This growth is much more rapid than is generally supposed. The brain coral has been known to grow an inch or double its size in a year, and branch corals grow six or eight inches in this time. The corals and reefs form the great girders of the globe. The one off Australia is over a thousand miles in length, and all over the world are found fossil reefs. Thus in the Helderberg Mountains of New York I have followed and traced a coral reef, quite as wonderful in its way as that now growing and reaching out in Florida.
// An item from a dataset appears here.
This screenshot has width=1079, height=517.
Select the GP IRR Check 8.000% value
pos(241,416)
By some upheaving of the earth's surface it has been pushed up into the air, a monument telling of the wonderful changes in nature and of the time when the waters of New York were as warm as those of Florida.
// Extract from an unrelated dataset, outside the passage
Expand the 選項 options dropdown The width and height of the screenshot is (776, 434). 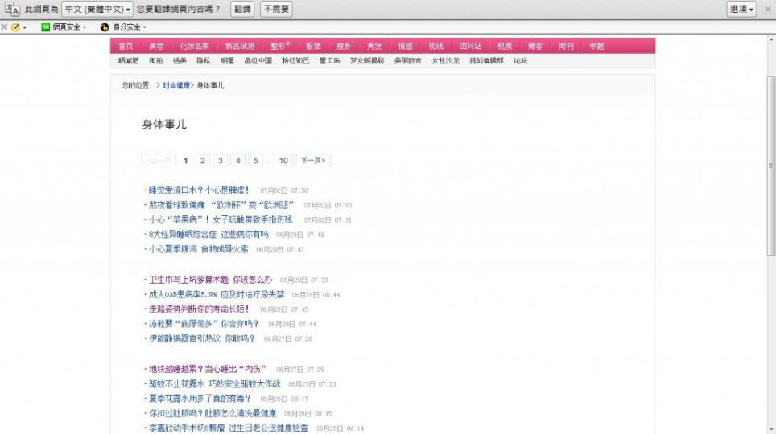tap(741, 10)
Fig. 40.—Surface of sea fan, enlarged.

Side by side with the corals and among the most beautiful objects of these submarine gardens, we find objects which resemble plumes and fans (Fig. 41). These are called Gorgonias, and are cousins of the corals. They resemble fans made up of a fine network or reticulated surface (Fig. 40). They are richly colored yellow, brown, and lavender, those of the latter color being particularly beautiful. When there is a surf they can be seen waving and bending gracefully, like the limbs of a tree in a gale. One of the best known of this group is the red coral of commerce, found in the Mediterranean Sea and the Indian Ocean. When alive, the coral base or branch is covered with a crust or skin in which the animals live, connected one with another. The polyp stands very high and is white. The crust itself, the solid lime base, is formed of a number of minute parallel tubes. This coral is dredged by collectors in the deep water and is scraped and polished until the beautiful red color, so highly prized for jewelry, is brought out.

Fig. 41.—Sea fan (Gorgonia).

Fig. 42.—Sea pen.

Closely allied to the corals are the sea pens (Fig. 42) which are common in almost all waters, and among the most beautiful forms. They are communities of polyps. In the sea pen the polyps are arranged along the branches so that a fluffy fan or an ostrich plume is imitated. I have taken these animals from deep water when they measured perhaps five inches in length; but an hour later when placed in a tank the insignificant animal had expanded until it was five times as large, and beautiful beyond description in its garb of delicate pink. At night it was a blaze of light which flashed from branch to branch, from polyp to polyp. When irritated in a perfectly dark room this specimen created so brilliant a phosphorescent light that I could almost read large print by it.